One of the first acts by the government was to create the office of the Parliamentary Budget Officer, saying this would make the government more accountable. Since that day, the government has denied information, delayed the release of information and demeaned the PBO. Most recently, the PBO has had to threaten court action to get the information he needs to provide parliamentarians with the facts we need to properly review Conservative budgets and other financial statements. This is a public government, open to every citizen of the country, unlike first nations, which are governments for specific groups of people in this country. We have a responsibility as a public government to release information to all and sundry.
When it comes to the environment, the Conservative government has shut down investigation into climate change, taken out the Experimental Lakes Area, closed Arctic research centres and has muzzled scientists from speaking in public. What is going on? What is it about science that Conservatives feel the rest of the Canadians should not know? What is it about science that the government wants to hide from us?

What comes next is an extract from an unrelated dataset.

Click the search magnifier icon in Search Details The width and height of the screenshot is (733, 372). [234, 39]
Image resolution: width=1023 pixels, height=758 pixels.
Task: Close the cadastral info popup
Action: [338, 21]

That is a question that perhaps we will get in the next election. That is when the Canadian public will actually decide what information they want. There is the F-35 auditor's report and the handling of the Auditor General's report. In his first report as Auditor General, Michael Ferguson said the Department of National Defence gambled on the F-35 fighter jet without running a fair competition, while lacking cost certainty or any guarantee the plane could replace the current fleet of CF-18s by the end of the decade. He went on to talk about business conducted in an uncoordinated fashion by federal departments.
What did the government do? First it said his information was all wrong, after refusing to release the information he requested. Then it tried to shut committee meetings in this boondoggle. The final attempt by the Conservative government to hide the truth has been to delay the release of the public accounts committee report looking into the debacle. These are hardly the actions of a government that supports accountability and transparency.
I could go on for quite a long time about the inadequacy of the government when it comes to accountability and transparency. The Canadian public would probably enjoy hearing about all the issues we have with that. I could talk about robocalls, the impact of the health care transfer cuts to the provinces, the cost of the ideological prison agenda or election financing schemes, but I would be here all day and I only have 30 seconds.
For the Conservatives to say that the single biggest issue for first nations people, many of whom live in third world poverty, is the need for accountability beyond what they do already is real hypocrisy.